Fall Estimation Activity
This estimation activity works great as a game for fall and Halloween parties for several reasons.
1. It is super easy and quick to set up. The jars can be made ahead of time.
2. It requires no additional space. I have done estimation games in several classes. The kids stay at their desk and I walk around holding the jars.
3. The supply list is short, inexpensive, and the items can be reused. You can eat or use the candy afterwards for other activities and crafts like these Candy Corn Flowers.
4. It’s super versatile. This estimation activity can easily be used for other holidays and/or seasons by simply changing the items in the jar to match the holiday and season.
5. Finally, estimation jars are a fun and easy way to practice math skills. Kids are practicing a real life skill with this fall estimation activity. We estimate often throughout our days without thinking about it when we are shopping, cooking, giving distance, and much more.
- Clear jar
- Pencil or marker
I used Candy Corn and Mellowcreme Pumpkins, but there are lots of items you can use as fillers. If you are doing a Halloween party, you could do plastic spiders in the smaller jar and vampire teeth in the larger jar.
You can also transition this to another holiday just by changing the filler. For example, you could add conservation hearts and chocolate kisses for Valentine’s Day. You could add green and red pom poms or beads for Christmas.
How to Play
You can set this Fall Estimation Activity up a couple of different ways.
I do this activity in the classroom during Halloween parties and follow these steps.
1. Instruct the students to stay at their desk.
2. Give each student a piece of paper and ask them to pull out something to use for writing.

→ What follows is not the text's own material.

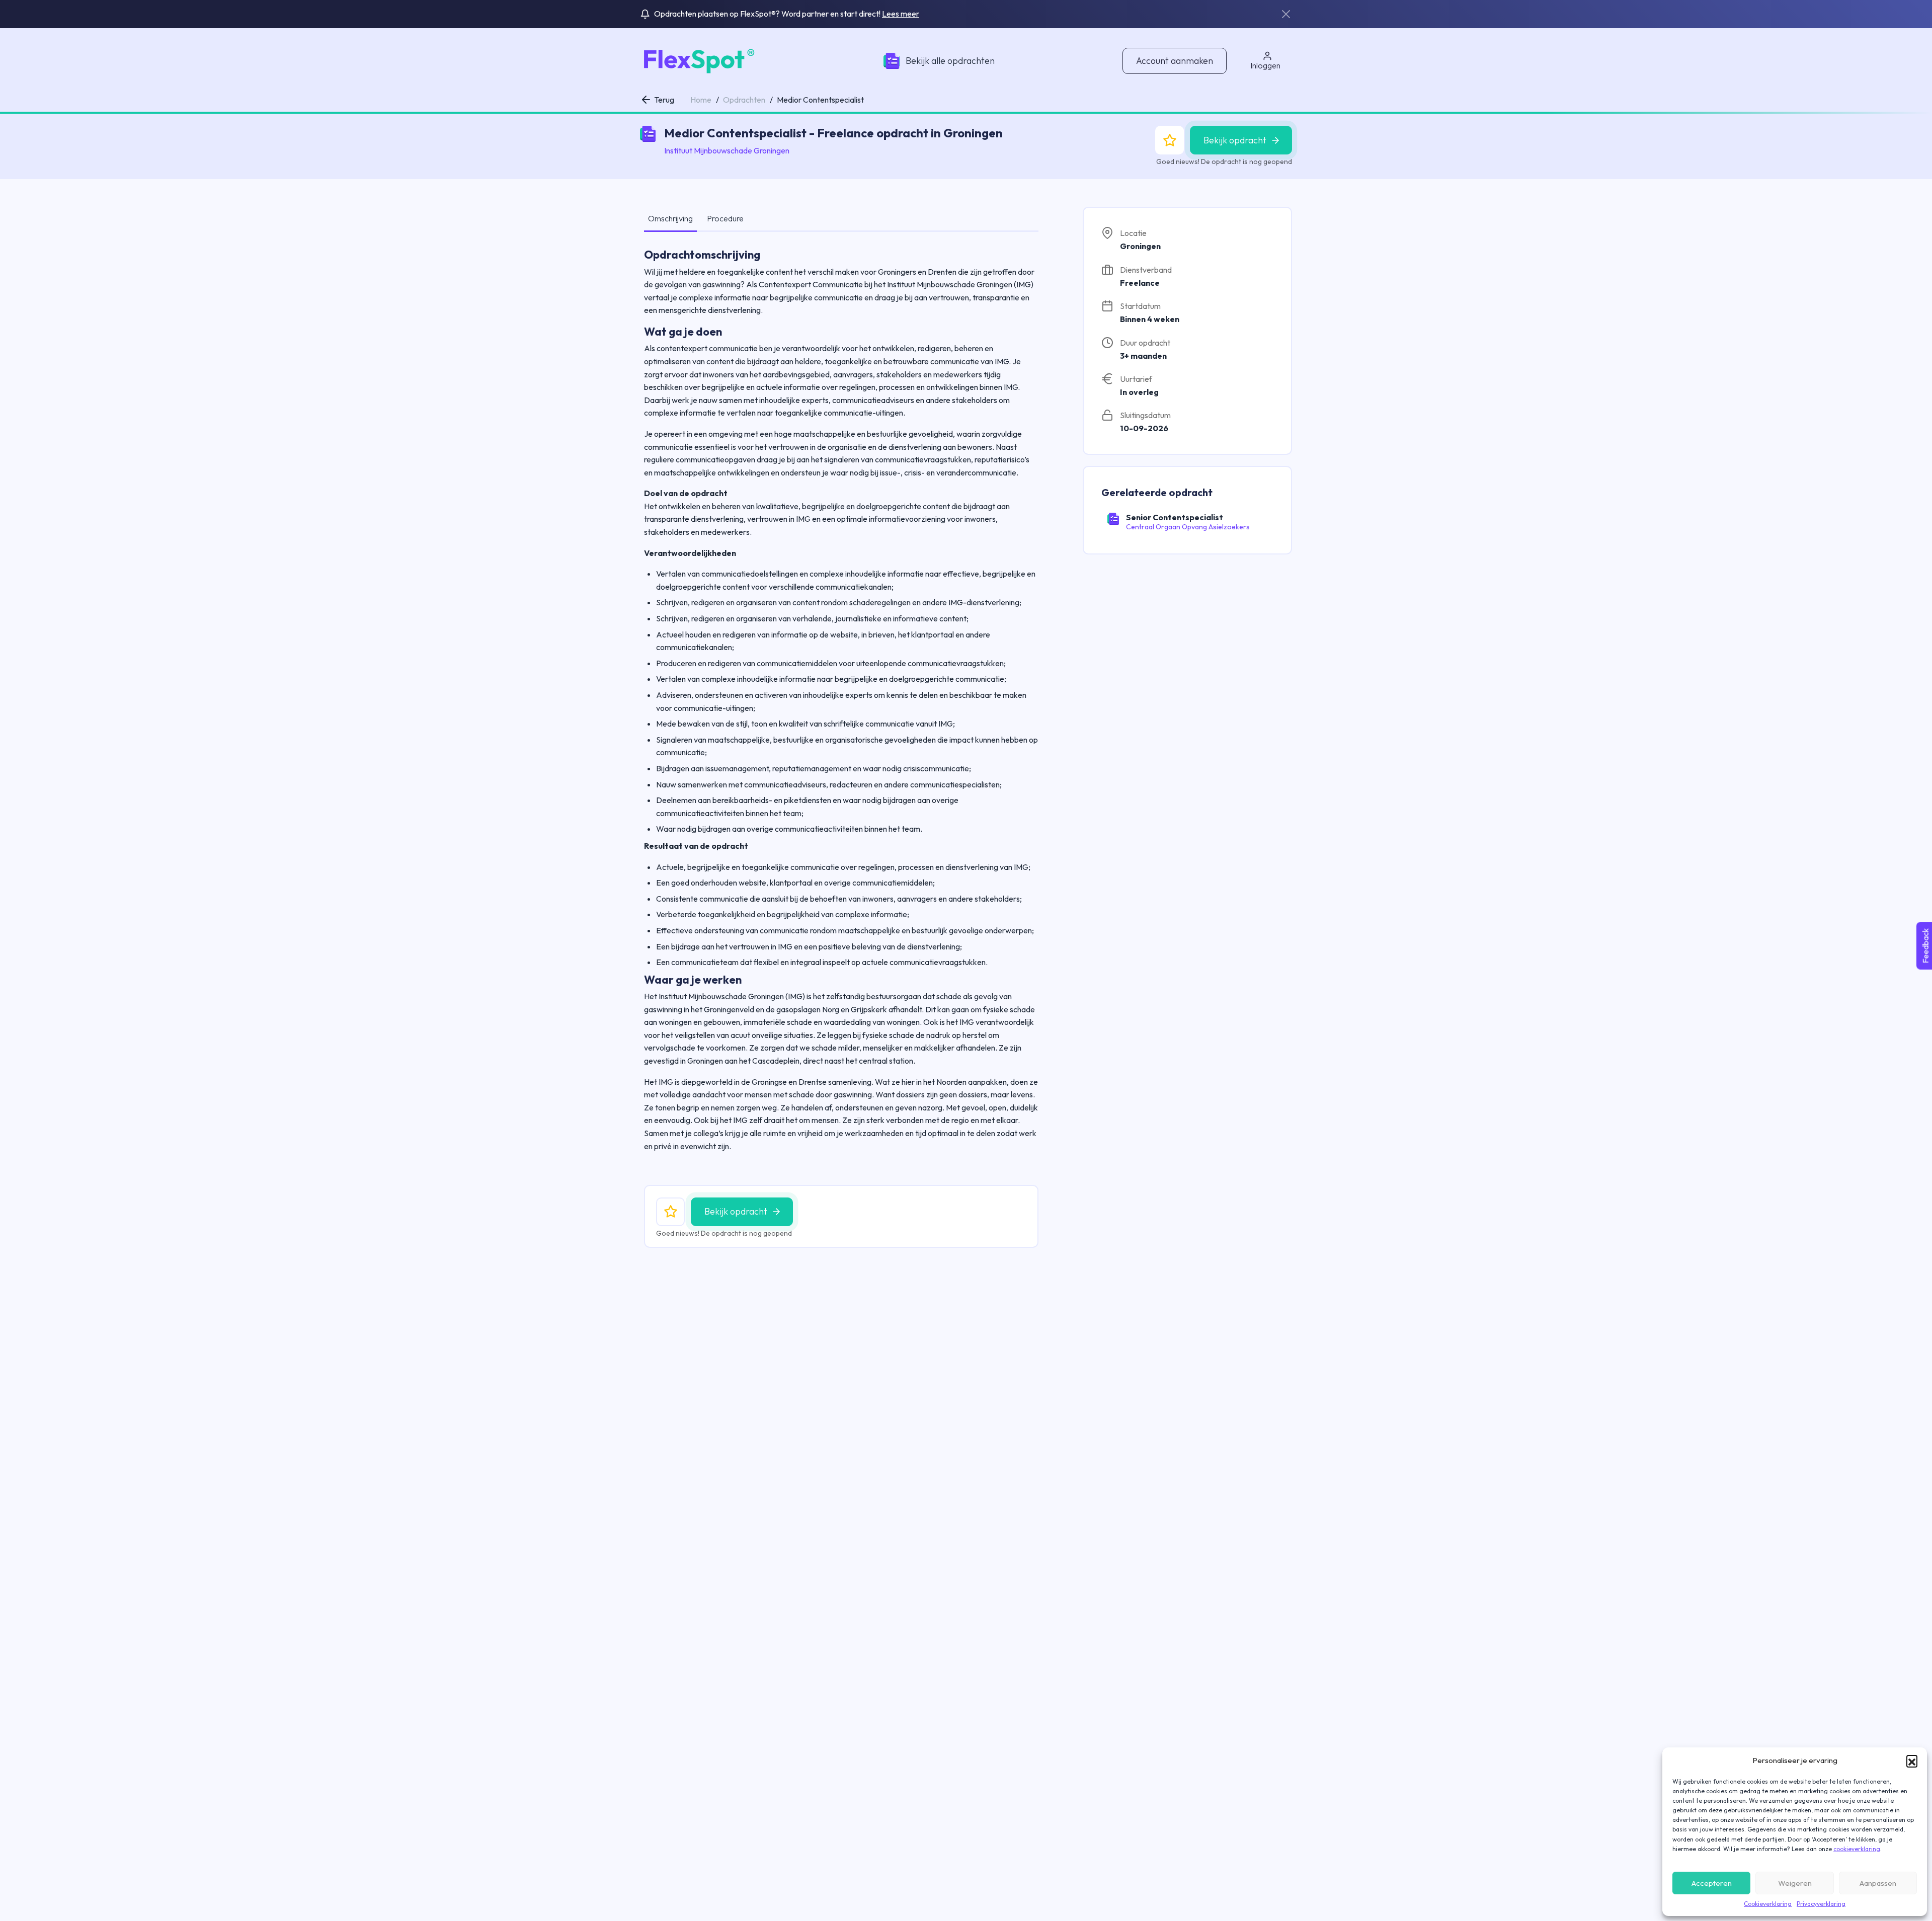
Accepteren (1712, 1883)
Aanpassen (1878, 1883)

3. Explain to the students that they are going to estimate (make a thoughtful guess) how many candies are in each jar. If I have two jars, we usually do one at a time.
4. Walk around the room showing the students the jar.
5. Instruct the students to record their guess/estimation on the piece of paper. I have been known to forget how many candies I have so I usually tape a really small piece of paper to the bottom of the jar with the answer.
6. Reveal the answer and repeat with the next jar.
You can also set the jars, pieces of paper, and pencils out on a table. Include instructions for kids to Guess How Many. If there is a prize or recognition attached to the game, you will need to collect more information on their paper.